* _Text_
☆ ☆ ☆ ☆ ☆ ☆ ☆

Just set up this "winter condo" for Buddha. Got the background from local pet store.





Better pic


----------



## diaboliqueturtle (Nov 10, 2012)

colatoise said:


> Just set up this "winter condo" for Buddha. Got the background from local pet store.
> 
> 
> 
> Better pic





Nice!


----------



## the_bookish_tortoise (Nov 10, 2012)

That's a gorgeous enclosure. Did you have it custom made?


----------



## Alan RF (Nov 11, 2012)

diaboliqueturtle said:


> PARTAY!!! My girl's got moves ;-P You should see her shaking her hips! (Really, she does, haven't been able to catch it on video yet, though, I'm usually too mesmerized and laughing too hard!)



Alan sings- 'I see you baby, shaking your arss!'  lol




the_bookish_tortoise said:


> That's a gorgeous enclosure. Did you have it custom made?

☆ ☆ ☆ ☆ ☆ ☆ ☆

* _Set task 1_
In the forum thread about the "winter condo" for Buddha, where did the first poster get the background?
* _Set task 2_
Write the next part of the forum thread about the "winter condo" for Buddha, picking up right after its final line.
The lines after this point are separate material, unrelated to the forum thread.

* _Data provided_
☆ ☆ ☆ ☆ ☆ ☆ ☆

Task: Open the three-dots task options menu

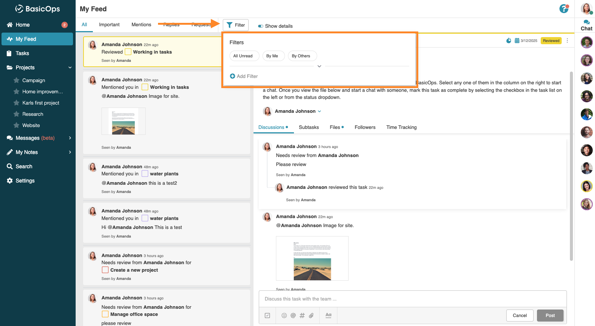Action: [x=567, y=40]
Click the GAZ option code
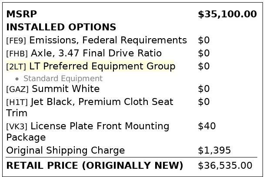The height and width of the screenshot is (177, 266). (17, 89)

☆ ☆ ☆ ☆ ☆ ☆ ☆

* _Task answer 1_
From a local pet store.

* _Task answer 2_
I think it's great too ....I wonder what they decided to do?? Intrigued! 




colatoise said:


> Just set up this "winter condo" for Buddha. Got the background from local pet store.
> 
> 
> 
> Better pic





Great backdrop!




diaboliqueturtle said:


> PARTAY!!! My girl's got moves ;-P You should see her shaking her hips! (Really, she does, haven't been able to catch it on video yet, though, I'm usually too mesmerized and laughing too hard!)



I've started a new post to carry on the PARTAY lol


----------



## morloch (Nov 12, 2012)

Wow,,, looks nice!!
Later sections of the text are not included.